#### [Exercise data]
_ _ _

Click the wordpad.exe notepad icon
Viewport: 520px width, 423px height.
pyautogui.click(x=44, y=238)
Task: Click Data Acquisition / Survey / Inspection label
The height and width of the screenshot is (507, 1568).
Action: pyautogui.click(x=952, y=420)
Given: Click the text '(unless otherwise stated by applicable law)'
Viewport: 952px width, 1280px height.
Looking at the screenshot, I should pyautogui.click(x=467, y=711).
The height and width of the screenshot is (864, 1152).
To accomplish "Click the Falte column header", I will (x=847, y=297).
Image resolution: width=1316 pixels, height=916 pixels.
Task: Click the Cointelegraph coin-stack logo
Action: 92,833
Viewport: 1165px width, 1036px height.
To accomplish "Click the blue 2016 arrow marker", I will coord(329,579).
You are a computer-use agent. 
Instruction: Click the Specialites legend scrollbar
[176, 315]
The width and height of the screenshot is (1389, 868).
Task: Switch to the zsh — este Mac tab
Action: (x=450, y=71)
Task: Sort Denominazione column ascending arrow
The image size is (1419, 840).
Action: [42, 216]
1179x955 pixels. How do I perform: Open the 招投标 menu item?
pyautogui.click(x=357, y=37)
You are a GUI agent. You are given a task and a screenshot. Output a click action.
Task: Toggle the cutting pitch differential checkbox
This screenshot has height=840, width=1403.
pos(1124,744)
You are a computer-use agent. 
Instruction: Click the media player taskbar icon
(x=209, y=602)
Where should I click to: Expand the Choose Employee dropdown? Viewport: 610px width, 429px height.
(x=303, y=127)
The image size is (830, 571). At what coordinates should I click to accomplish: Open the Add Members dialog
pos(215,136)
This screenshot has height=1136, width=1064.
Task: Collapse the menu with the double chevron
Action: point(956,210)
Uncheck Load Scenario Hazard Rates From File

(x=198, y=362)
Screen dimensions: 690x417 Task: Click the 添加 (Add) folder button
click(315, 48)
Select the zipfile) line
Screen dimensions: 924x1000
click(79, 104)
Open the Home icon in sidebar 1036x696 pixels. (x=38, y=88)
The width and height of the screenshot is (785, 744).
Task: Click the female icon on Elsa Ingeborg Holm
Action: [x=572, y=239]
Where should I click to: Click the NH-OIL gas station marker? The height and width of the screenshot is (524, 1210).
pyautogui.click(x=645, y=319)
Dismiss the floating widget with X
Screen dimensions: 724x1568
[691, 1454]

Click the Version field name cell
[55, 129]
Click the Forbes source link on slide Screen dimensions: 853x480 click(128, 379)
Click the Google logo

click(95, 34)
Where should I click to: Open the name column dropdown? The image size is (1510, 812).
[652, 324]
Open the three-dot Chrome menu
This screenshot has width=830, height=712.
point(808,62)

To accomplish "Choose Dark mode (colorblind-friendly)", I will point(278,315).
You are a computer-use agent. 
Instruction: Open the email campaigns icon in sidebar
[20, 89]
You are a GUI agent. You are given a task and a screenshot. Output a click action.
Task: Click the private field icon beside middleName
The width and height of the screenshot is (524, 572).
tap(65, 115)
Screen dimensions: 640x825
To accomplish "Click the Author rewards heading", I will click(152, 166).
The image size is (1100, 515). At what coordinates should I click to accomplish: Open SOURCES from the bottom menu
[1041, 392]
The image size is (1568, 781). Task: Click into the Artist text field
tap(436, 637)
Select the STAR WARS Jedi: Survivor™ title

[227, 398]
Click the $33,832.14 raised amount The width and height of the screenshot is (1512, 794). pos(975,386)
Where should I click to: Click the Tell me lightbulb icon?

_ _ _

#### [Prompt]
When you restate the listing, keep each line identical to the original.

#### [Answer box]
Click the wordpad.exe notepad icon
Viewport: 520px width, 423px height.
pyautogui.click(x=44, y=238)
Task: Click Data Acquisition / Survey / Inspection label
The height and width of the screenshot is (507, 1568).
Action: pyautogui.click(x=952, y=420)
Given: Click the text '(unless otherwise stated by applicable law)'
Viewport: 952px width, 1280px height.
Looking at the screenshot, I should pyautogui.click(x=467, y=711).
The height and width of the screenshot is (864, 1152).
To accomplish "Click the Falte column header", I will (x=847, y=297).
Image resolution: width=1316 pixels, height=916 pixels.
Task: Click the Cointelegraph coin-stack logo
Action: 92,833
Viewport: 1165px width, 1036px height.
To accomplish "Click the blue 2016 arrow marker", I will coord(329,579).
You are a computer-use agent. 
Instruction: Click the Specialites legend scrollbar
[176, 315]
The width and height of the screenshot is (1389, 868).
Task: Switch to the zsh — este Mac tab
Action: (x=450, y=71)
Task: Sort Denominazione column ascending arrow
The image size is (1419, 840).
Action: [42, 216]
1179x955 pixels. How do I perform: Open the 招投标 menu item?
pyautogui.click(x=357, y=37)
You are a GUI agent. You are given a task and a screenshot. Output a click action.
Task: Toggle the cutting pitch differential checkbox
This screenshot has height=840, width=1403.
pos(1124,744)
You are a computer-use agent. 
Instruction: Click the media player taskbar icon
(x=209, y=602)
Where should I click to: Expand the Choose Employee dropdown? Viewport: 610px width, 429px height.
(x=303, y=127)
The image size is (830, 571). At what coordinates should I click to accomplish: Open the Add Members dialog
pos(215,136)
This screenshot has height=1136, width=1064.
Task: Collapse the menu with the double chevron
Action: point(956,210)
Uncheck Load Scenario Hazard Rates From File

(x=198, y=362)
Screen dimensions: 690x417 Task: Click the 添加 (Add) folder button
click(315, 48)
Select the zipfile) line
Screen dimensions: 924x1000
click(79, 104)
Open the Home icon in sidebar 1036x696 pixels. (x=38, y=88)
The width and height of the screenshot is (785, 744).
Task: Click the female icon on Elsa Ingeborg Holm
Action: [x=572, y=239]
Where should I click to: Click the NH-OIL gas station marker? The height and width of the screenshot is (524, 1210).
pyautogui.click(x=645, y=319)
Dismiss the floating widget with X
Screen dimensions: 724x1568
[691, 1454]

Click the Version field name cell
[55, 129]
Click the Forbes source link on slide Screen dimensions: 853x480 click(128, 379)
Click the Google logo

click(95, 34)
Where should I click to: Open the name column dropdown? The image size is (1510, 812).
[652, 324]
Open the three-dot Chrome menu
This screenshot has width=830, height=712.
point(808,62)

To accomplish "Choose Dark mode (colorblind-friendly)", I will point(278,315).
You are a computer-use agent. 
Instruction: Open the email campaigns icon in sidebar
[20, 89]
You are a GUI agent. You are given a task and a screenshot. Output a click action.
Task: Click the private field icon beside middleName
The width and height of the screenshot is (524, 572).
tap(65, 115)
Screen dimensions: 640x825
To accomplish "Click the Author rewards heading", I will click(152, 166).
The image size is (1100, 515). At what coordinates should I click to accomplish: Open SOURCES from the bottom menu
[1041, 392]
The image size is (1568, 781). Task: Click into the Artist text field
tap(436, 637)
Select the STAR WARS Jedi: Survivor™ title

[227, 398]
Click the $33,832.14 raised amount The width and height of the screenshot is (1512, 794). pos(975,386)
Where should I click to: Click the Tell me lightbulb icon?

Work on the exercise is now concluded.